A report has shown patients at some hospitals are facing "unacceptably long" waits for diagnostic tests.
Patients were waiting over a year for tests, like this one looking at a gallbladder
The Healthcare Commission's report is a snapshot of the situation across England last September.
But one of the trusts which fared worst in the survey stresses it has made significant progress in reducing waits since then.
Walsall Hospitals NHS Trust was recorded as having some of the longest waits for some diagnostic tests.
As of September 30, 2005, patients needing a routine gastroscopy - where the stomach and gullet is examined - were waiting 638 days, while those needing a flexible sigmoidoscopy - where the large intestine is checked - waited 604 days and those needing a colon examination waited 772 days - over two years.
But Sarah Smith, director of development at the trust, said: "We have seen a dramatic reduction. In all three of those areas, waits are down to under six months.
"We don't have an issue any more.
"The trajectory we are on is to meet the 18-week target in 2008."
Ms Smith said investment from the local primary care trust had helped them reduce the numbers waiting, as had working with local GPs to discuss which patients needed to be referred.
"GPs here have direct access to the list.
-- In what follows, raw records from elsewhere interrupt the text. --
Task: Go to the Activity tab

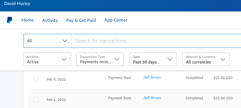Action: coord(50,20)
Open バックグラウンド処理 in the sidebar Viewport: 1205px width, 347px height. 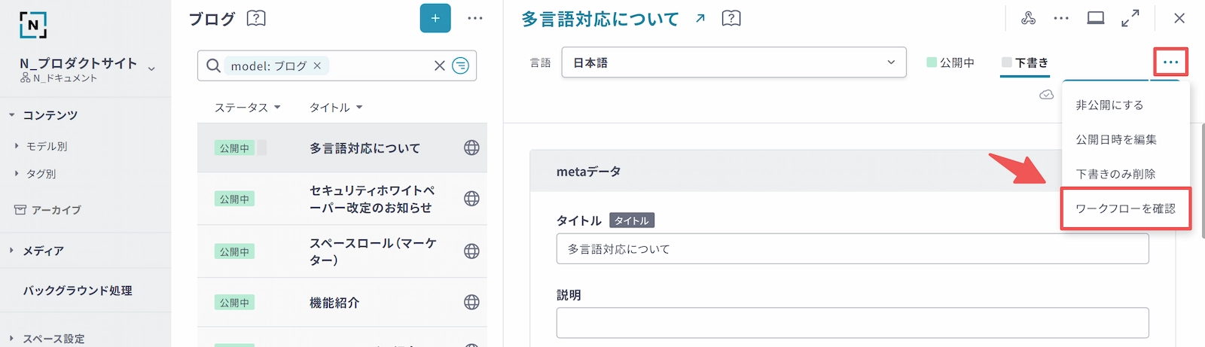click(78, 291)
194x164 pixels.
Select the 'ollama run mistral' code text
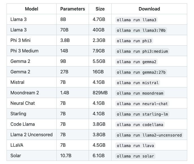(x=138, y=82)
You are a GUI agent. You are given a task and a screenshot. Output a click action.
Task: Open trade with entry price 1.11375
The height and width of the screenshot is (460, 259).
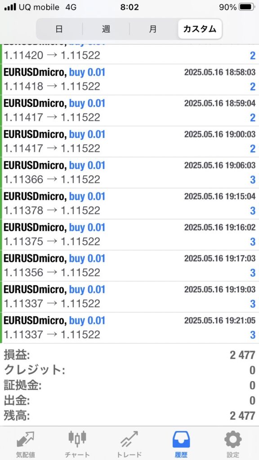(130, 235)
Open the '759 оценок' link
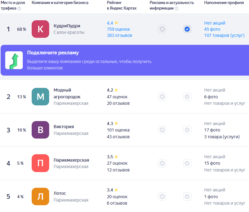 point(118,29)
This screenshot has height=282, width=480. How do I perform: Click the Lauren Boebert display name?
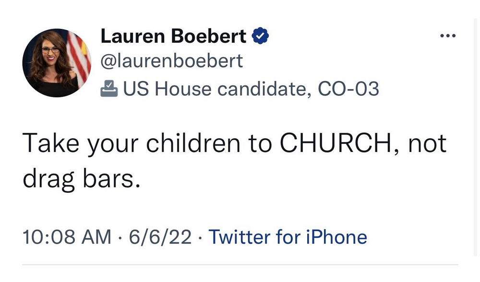173,36
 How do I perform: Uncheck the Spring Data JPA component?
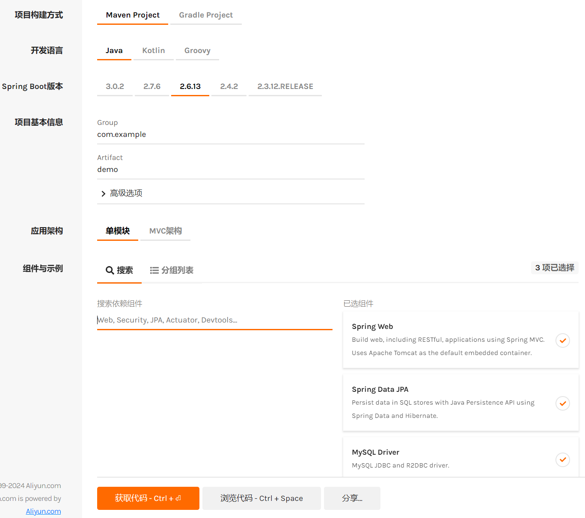[x=562, y=403]
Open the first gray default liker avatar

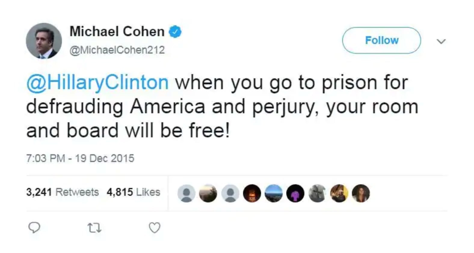pyautogui.click(x=186, y=193)
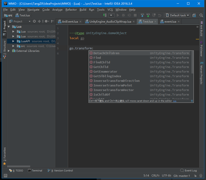The width and height of the screenshot is (206, 180).
Task: Open the Terminal tool window
Action: [x=35, y=171]
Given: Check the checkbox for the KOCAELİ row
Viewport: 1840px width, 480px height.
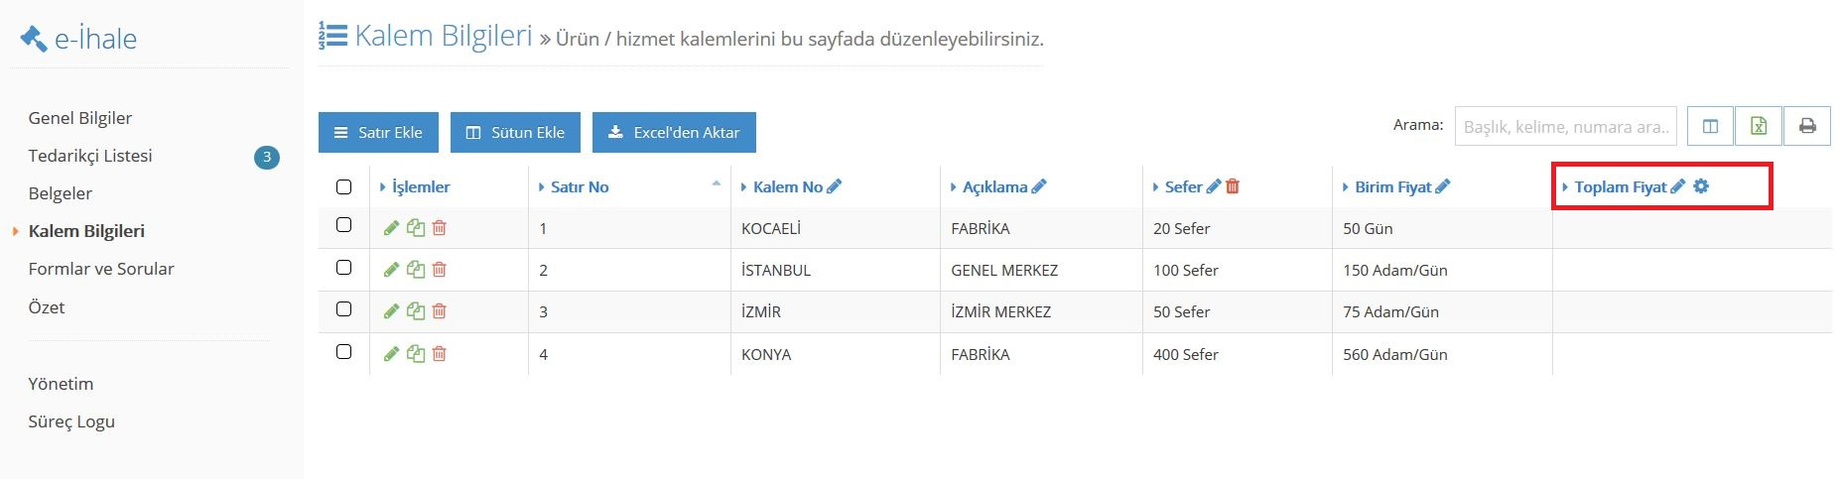Looking at the screenshot, I should click(344, 225).
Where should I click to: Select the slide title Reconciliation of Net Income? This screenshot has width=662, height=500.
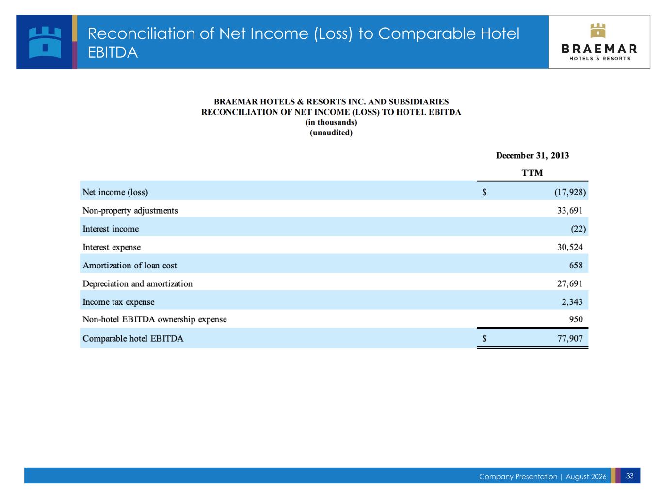point(303,42)
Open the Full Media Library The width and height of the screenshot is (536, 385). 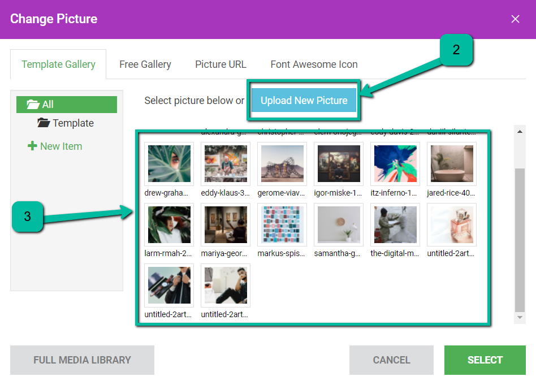(x=82, y=360)
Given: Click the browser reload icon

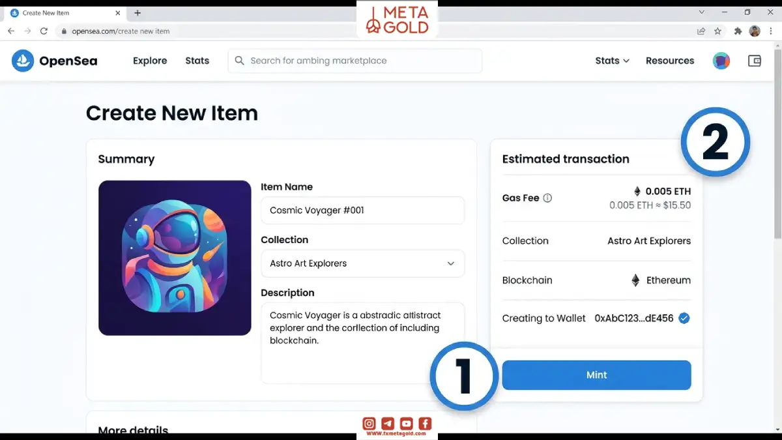Looking at the screenshot, I should (44, 31).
We worked with the doctors to validate who needed to be on the list and introduced a more systematic referral process so people knew who should be referred."
And the trust says that it has met the 13-week target for MRI and CT scans.
Ms Smith said the trust was aware it had a problem with endoscopic test waits before the Healthcare Commission carried out its audit, but the watchdog's advice had been useful.
However, she said making the data public almost a year later had less relevance.
"Like all trusts, because of the 18 week target, we have been putting significant efforts into reducing our waiting times.
"The Healthcare Commission data is very out of date. In that respect, this is bad timing. It is not helpful at this time."